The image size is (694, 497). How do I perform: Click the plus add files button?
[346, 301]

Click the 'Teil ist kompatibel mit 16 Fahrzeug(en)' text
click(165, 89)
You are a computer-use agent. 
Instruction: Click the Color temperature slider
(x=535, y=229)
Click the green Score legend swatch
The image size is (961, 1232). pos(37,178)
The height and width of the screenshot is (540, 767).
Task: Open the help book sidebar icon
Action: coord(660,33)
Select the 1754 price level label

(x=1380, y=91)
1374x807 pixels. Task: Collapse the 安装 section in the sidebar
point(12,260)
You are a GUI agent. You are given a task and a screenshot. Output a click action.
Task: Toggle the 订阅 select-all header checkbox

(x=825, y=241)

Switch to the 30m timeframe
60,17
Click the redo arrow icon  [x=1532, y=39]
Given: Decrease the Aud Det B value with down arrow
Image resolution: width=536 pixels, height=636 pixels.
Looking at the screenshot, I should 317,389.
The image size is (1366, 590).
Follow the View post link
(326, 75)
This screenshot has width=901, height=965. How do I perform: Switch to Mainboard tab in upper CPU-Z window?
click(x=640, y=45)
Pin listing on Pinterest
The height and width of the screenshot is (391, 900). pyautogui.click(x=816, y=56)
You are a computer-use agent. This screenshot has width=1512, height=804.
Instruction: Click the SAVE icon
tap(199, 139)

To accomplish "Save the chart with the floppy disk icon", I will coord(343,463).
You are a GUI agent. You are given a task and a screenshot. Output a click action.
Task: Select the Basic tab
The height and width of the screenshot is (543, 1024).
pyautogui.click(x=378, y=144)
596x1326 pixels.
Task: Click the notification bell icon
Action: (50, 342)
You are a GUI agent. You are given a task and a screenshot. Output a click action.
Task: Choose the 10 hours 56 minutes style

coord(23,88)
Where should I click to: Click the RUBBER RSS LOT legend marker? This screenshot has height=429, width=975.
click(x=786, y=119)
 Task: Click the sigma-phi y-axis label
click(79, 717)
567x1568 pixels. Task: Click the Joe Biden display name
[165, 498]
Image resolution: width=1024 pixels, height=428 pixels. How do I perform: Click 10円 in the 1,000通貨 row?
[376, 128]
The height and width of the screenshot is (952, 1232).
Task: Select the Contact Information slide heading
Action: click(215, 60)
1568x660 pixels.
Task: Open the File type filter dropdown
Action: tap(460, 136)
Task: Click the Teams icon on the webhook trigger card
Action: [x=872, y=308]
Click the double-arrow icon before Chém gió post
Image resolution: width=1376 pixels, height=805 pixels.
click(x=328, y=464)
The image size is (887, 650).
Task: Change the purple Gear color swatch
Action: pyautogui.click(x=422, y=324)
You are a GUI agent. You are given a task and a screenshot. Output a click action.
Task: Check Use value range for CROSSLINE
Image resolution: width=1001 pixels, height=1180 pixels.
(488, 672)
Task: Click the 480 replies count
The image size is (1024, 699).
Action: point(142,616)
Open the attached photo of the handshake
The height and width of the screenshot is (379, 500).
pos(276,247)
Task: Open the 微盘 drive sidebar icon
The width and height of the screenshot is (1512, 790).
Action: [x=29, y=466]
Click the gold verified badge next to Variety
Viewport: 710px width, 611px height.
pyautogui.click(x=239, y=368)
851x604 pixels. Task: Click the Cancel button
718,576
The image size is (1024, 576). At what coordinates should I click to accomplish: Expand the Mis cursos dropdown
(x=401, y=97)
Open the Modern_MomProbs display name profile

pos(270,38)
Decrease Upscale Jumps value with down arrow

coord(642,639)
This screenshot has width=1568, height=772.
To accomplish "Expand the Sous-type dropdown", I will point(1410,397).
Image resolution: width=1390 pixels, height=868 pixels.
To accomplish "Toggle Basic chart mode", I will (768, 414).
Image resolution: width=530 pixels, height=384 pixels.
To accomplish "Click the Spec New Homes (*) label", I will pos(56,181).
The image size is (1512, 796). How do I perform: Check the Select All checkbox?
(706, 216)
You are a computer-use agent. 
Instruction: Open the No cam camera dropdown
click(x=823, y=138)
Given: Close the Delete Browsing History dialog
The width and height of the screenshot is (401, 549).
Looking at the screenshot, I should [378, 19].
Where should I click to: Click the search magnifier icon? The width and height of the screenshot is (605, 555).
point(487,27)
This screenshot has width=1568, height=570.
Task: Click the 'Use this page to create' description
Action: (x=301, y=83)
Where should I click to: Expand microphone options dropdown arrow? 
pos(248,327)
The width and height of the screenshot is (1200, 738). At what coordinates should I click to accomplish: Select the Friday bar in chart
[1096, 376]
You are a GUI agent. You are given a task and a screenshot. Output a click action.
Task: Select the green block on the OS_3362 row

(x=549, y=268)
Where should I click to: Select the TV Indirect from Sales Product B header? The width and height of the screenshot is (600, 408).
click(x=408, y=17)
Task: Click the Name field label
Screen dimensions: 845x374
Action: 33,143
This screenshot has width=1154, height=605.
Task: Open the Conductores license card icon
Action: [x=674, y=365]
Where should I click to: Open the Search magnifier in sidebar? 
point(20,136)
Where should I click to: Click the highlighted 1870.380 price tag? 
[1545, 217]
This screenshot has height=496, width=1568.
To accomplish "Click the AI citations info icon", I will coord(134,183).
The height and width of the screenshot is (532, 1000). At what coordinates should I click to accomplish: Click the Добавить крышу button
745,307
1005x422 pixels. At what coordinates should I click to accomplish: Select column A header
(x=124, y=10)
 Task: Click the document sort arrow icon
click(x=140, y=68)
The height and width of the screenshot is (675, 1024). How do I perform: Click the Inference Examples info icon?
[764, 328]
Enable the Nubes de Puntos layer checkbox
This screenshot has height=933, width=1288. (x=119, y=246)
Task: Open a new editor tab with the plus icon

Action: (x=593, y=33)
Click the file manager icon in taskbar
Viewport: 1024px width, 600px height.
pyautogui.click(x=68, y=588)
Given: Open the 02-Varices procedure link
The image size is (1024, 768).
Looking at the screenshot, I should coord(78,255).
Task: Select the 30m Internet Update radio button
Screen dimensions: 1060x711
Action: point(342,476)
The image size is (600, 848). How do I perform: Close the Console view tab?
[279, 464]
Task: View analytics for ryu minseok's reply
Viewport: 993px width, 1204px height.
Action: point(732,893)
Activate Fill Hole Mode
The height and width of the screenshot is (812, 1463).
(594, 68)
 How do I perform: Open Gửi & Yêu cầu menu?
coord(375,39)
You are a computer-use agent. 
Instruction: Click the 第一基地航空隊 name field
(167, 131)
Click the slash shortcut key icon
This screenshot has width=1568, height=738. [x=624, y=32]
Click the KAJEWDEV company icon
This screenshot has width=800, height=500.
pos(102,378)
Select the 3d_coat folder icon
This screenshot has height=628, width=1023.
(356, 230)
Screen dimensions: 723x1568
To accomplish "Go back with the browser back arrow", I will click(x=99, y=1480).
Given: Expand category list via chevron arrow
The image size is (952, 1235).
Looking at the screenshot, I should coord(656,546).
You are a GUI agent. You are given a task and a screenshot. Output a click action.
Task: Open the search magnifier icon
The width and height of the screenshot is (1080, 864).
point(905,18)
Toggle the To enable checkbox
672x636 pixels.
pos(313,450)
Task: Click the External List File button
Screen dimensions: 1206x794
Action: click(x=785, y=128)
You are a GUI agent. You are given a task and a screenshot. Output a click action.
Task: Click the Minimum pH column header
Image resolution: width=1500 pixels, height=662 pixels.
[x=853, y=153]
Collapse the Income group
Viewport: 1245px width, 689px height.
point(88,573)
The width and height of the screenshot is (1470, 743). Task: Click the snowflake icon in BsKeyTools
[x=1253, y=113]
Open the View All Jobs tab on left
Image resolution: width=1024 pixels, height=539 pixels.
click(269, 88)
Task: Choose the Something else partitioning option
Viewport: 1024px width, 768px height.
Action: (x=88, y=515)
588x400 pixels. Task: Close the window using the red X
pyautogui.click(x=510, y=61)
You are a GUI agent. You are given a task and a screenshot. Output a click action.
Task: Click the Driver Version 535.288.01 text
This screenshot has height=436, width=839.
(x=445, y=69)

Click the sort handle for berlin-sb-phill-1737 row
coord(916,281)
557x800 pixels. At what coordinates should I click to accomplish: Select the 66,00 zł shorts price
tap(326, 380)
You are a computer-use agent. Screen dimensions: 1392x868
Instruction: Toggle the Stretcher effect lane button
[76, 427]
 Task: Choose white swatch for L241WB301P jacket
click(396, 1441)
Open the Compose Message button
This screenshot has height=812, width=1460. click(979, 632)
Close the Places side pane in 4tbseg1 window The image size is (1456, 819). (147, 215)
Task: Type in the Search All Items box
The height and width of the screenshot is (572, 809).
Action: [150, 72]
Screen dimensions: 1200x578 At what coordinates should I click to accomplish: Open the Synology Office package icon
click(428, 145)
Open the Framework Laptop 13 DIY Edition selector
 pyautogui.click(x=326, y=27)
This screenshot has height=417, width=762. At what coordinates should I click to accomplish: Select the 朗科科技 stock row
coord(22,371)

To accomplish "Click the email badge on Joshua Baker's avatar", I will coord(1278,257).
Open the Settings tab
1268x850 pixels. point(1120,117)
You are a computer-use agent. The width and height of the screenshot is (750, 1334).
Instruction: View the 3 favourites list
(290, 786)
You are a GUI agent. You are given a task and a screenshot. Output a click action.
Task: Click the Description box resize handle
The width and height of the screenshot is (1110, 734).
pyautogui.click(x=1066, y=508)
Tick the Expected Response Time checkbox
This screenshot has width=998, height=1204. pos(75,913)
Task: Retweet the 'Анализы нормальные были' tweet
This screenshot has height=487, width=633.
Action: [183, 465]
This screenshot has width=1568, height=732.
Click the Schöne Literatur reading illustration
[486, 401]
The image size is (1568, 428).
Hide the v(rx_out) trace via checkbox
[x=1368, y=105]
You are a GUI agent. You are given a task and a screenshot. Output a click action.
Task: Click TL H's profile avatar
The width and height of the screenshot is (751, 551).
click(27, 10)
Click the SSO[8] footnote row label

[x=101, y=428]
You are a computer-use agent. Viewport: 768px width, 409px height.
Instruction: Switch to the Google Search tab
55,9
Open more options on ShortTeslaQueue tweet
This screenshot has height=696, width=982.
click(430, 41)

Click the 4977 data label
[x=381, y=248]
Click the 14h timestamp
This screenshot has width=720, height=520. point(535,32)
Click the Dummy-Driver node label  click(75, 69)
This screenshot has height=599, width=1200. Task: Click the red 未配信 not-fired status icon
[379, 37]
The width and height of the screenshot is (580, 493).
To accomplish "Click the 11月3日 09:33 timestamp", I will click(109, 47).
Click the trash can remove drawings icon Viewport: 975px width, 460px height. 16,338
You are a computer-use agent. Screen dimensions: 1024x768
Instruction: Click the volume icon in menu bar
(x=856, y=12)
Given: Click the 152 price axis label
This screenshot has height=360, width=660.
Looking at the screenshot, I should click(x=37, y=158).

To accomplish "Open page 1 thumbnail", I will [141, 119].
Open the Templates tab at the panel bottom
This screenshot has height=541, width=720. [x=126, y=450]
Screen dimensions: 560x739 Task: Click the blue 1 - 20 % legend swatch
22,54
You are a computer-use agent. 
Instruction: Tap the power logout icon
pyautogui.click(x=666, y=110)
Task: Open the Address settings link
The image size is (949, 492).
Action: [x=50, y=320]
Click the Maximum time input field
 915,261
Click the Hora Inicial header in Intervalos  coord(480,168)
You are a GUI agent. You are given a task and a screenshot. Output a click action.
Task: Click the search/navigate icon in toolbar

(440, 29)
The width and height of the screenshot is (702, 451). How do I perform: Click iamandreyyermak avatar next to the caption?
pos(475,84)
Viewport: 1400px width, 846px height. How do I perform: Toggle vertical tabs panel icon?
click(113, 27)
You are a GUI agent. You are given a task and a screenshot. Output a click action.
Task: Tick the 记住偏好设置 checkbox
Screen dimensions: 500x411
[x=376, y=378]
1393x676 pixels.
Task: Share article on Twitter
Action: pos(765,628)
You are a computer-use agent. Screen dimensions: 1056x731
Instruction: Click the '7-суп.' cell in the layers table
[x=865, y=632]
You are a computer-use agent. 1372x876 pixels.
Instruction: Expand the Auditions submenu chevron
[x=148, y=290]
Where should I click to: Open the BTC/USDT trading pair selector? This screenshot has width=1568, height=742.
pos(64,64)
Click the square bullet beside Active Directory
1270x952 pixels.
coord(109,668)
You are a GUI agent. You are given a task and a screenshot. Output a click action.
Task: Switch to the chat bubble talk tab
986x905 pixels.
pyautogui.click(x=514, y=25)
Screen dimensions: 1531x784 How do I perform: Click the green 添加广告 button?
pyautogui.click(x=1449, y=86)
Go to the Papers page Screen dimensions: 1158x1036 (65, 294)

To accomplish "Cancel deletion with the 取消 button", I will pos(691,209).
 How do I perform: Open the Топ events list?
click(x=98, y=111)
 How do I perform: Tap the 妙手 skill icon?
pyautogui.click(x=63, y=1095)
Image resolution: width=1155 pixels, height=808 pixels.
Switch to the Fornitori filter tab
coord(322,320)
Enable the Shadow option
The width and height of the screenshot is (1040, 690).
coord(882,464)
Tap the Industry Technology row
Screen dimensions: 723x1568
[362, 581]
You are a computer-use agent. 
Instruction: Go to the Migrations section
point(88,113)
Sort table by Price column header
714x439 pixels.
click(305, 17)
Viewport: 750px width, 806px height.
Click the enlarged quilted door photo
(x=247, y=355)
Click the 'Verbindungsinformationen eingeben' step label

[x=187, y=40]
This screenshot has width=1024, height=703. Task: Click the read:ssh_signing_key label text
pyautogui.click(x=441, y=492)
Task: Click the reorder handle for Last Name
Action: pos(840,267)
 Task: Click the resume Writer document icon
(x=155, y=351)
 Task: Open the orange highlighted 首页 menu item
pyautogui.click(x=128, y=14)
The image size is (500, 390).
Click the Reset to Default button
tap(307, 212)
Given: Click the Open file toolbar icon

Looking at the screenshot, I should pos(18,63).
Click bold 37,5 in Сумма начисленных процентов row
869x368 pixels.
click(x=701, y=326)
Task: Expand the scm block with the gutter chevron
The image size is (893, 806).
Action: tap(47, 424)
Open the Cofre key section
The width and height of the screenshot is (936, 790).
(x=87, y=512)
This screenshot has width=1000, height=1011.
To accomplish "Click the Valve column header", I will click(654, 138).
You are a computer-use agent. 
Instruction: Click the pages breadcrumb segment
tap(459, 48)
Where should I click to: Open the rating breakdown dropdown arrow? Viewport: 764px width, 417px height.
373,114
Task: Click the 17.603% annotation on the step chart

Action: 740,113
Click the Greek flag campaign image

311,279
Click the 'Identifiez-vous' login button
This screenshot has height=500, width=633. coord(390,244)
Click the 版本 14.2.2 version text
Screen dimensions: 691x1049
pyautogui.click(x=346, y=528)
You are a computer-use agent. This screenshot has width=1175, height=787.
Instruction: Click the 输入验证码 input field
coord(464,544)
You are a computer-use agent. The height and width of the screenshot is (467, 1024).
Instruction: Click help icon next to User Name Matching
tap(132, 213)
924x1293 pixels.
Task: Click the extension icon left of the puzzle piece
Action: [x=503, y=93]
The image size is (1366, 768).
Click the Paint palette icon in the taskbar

——————————

What this task involves >> Could you restate, word for word, the lines above from the one with "Click the 14h timestamp" to the one with "You are a computer-use agent. Screen dimensions: 1056x731", both included?

Output of the exercise >>
Click the 14h timestamp
This screenshot has width=720, height=520. point(535,32)
Click the Dummy-Driver node label  click(75, 69)
This screenshot has height=599, width=1200. Task: Click the red 未配信 not-fired status icon
[379, 37]
The width and height of the screenshot is (580, 493).
To accomplish "Click the 11月3日 09:33 timestamp", I will click(109, 47).
Click the trash can remove drawings icon Viewport: 975px width, 460px height. 16,338
You are a computer-use agent. Screen dimensions: 1024x768
Instruction: Click the volume icon in menu bar
(x=856, y=12)
Given: Click the 152 price axis label
This screenshot has height=360, width=660.
Looking at the screenshot, I should click(x=37, y=158).

To accomplish "Open page 1 thumbnail", I will [141, 119].
Open the Templates tab at the panel bottom
This screenshot has height=541, width=720. [x=126, y=450]
Screen dimensions: 560x739 Task: Click the blue 1 - 20 % legend swatch
22,54
You are a computer-use agent. 
Instruction: Tap the power logout icon
pyautogui.click(x=666, y=110)
Task: Open the Address settings link
The image size is (949, 492).
Action: [x=50, y=320]
Click the Maximum time input field
 915,261
Click the Hora Inicial header in Intervalos  coord(480,168)
You are a GUI agent. You are given a task and a screenshot. Output a click action.
Task: Click the search/navigate icon in toolbar

(440, 29)
The width and height of the screenshot is (702, 451). How do I perform: Click iamandreyyermak avatar next to the caption?
pos(475,84)
Viewport: 1400px width, 846px height. How do I perform: Toggle vertical tabs panel icon?
click(113, 27)
You are a GUI agent. You are given a task and a screenshot. Output a click action.
Task: Tick the 记住偏好设置 checkbox
Screen dimensions: 500x411
[x=376, y=378]
1393x676 pixels.
Task: Share article on Twitter
Action: pos(765,628)
You are a computer-use agent. Screen dimensions: 1056x731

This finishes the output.